One bizarre incident reported Tuesday by the Stamford Review stands out not just because it happened at Stanford, an elite American University, but also because it was seemingly unprovoked. The paper published a column retelling how a campus administrator had recommended that a fraternity called Sigma Chi (a fraternity that was disbanded following a probationary period last year) remove an American flag flying outside the house. The administrator – identified only as “Mr. Z” – suggested that flying the star-spangled banner could be interpreted as aggressive or jingoistic by some members of the community, and that, if Sigma Chi wanted to ingratiate itself with its neighbors (and presumably the administration) it should consider un-hoisting the flag to help “improve its image” in the community.
This context of a friendly relationship with Mr. Z made the following incident all the more surprising. One night during Autumn 2017, Lozano recounted, Mr. Z was invited to eat dinner at Sigma Chi. While discussing improving the fraternity’s image with the university, Mr. Z offhandedly suggested that Sigma Chi remove the potentially discomforting symbol outside: the American flag flown in front of the house. Mr. Z urged Sigma Chi to consider the image being presented to the rest of campus by flying the flag out front. He furthered that if Sigma Chi wished to break away from stereotypes that plagued the house and to change its perception on campus, its members should contemplate un-hoisting the American flag.
While this remark was just one in a larger discussion on rebranding the house, it stands out. Mr. Z’s recommendation insinuated not only that the flag made others uncomfortable but that its being flown tainted Sigma Chi’s reputation and, presumably, worsened its chance of survival. Lozano understood Mr. Z to imply that the American flag, as a symbol, could be intimidating, aggressive or alienating. Mr. Z’s tone further signaled to Lozano that he found the mere sight of the American flag to be offensive.
The students who spoke with the Review recalled that they were initially confused by Mr. Z’s remark, because they didn’t understand how anybody could interpret hanging an American flag on American soil as an offensive act. The members of the fraternity surveyed the surrounding area and found several buildings – including several owned by the university – where American flags had been hanging. Still reeling from the suggestion, the fraternity decided to double down: Instead of removing the flag, they bought an even larger flag.

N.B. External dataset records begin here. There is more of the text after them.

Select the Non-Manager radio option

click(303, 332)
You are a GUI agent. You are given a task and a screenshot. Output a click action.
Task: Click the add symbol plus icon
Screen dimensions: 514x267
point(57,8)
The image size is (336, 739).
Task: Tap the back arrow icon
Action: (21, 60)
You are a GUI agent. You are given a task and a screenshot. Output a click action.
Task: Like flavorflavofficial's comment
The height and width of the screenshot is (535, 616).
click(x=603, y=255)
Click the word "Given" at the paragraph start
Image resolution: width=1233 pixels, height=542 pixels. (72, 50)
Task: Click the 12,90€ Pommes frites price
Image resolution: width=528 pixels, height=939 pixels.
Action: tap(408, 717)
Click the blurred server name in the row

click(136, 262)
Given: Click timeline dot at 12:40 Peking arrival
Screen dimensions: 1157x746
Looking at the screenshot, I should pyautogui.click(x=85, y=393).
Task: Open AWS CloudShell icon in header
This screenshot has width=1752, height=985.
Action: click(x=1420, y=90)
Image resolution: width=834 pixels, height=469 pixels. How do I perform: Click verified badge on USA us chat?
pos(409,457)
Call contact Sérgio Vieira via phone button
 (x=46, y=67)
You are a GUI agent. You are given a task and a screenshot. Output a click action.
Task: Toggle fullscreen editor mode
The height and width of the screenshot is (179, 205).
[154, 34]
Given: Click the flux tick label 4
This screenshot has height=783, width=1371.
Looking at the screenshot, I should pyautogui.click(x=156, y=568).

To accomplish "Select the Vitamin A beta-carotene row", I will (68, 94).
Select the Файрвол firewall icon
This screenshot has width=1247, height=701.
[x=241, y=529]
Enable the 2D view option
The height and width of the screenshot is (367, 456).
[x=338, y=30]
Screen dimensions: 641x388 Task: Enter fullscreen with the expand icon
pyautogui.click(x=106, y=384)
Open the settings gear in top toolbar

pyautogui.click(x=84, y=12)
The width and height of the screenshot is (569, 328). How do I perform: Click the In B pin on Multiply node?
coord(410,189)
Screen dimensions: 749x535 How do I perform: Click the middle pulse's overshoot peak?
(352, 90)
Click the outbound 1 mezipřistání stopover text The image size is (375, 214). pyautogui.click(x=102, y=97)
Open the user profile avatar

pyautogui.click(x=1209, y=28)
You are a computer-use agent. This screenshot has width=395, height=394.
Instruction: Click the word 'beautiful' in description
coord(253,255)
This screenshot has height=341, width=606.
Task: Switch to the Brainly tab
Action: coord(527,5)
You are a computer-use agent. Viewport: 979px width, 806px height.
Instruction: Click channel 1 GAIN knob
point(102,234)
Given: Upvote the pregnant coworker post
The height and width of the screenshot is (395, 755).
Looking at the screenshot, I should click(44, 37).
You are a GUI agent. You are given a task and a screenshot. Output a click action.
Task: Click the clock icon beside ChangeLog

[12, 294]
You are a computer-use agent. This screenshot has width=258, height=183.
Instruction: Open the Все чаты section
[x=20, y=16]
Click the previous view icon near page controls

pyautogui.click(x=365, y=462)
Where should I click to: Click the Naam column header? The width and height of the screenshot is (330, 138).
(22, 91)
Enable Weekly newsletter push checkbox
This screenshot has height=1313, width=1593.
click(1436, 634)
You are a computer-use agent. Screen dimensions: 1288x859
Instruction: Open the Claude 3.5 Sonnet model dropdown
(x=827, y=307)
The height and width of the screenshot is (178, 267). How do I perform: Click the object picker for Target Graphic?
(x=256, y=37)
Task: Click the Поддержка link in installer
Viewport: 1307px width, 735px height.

The remark was, according to Lozano, out of the blue and incongruent with the candid rapport they had shared with Mr. Z up and until then. Furthermore, they wondered, since when is an American flag flown at an institution in the United States offensive? Lozano later observed that right down the road from Sigma Chi, an American flag is flown outside Stanford’s Post Office. Similarly, he noted, an American flag is flown outside Green Library’s Bing Wing and was once flown outside Memorial Auditorium, which commemorates fallen Stanford soldiers from WWI onward. According to Lozano’s knowledge, Mr. Z raised no objections to the Dominican flag flown by a student from his bedroom window in Sigma Chi or to the Palestinian flag which was hung across the street at Columbae.
In protest of Mr. Z’s suggestion, the house declined to remove the flag, instead choosing to replace it with an even bigger one. Some members, of course, abstained from the discussion about and decision to purchase a bigger flag. The following day, by Lozano’s doing, Sigma Chi upgraded from a three-by-five-foot flag to a four-by-six-foot flag. The former flag was then framed and placed on display inside the house. This decision was, in Lozano’s words, a “silent but visible protest” against the classification of the American flag as a potentially stigmatizing symbol by a member of the Stanford administration.
Though the reasons for its dispersal are unclear, Sigma Chi was banned from the university shortly after the incident.
While it’s unclear whether the flag gestured had anything to do with the ban, at least the students were able to move on with their dignity intact.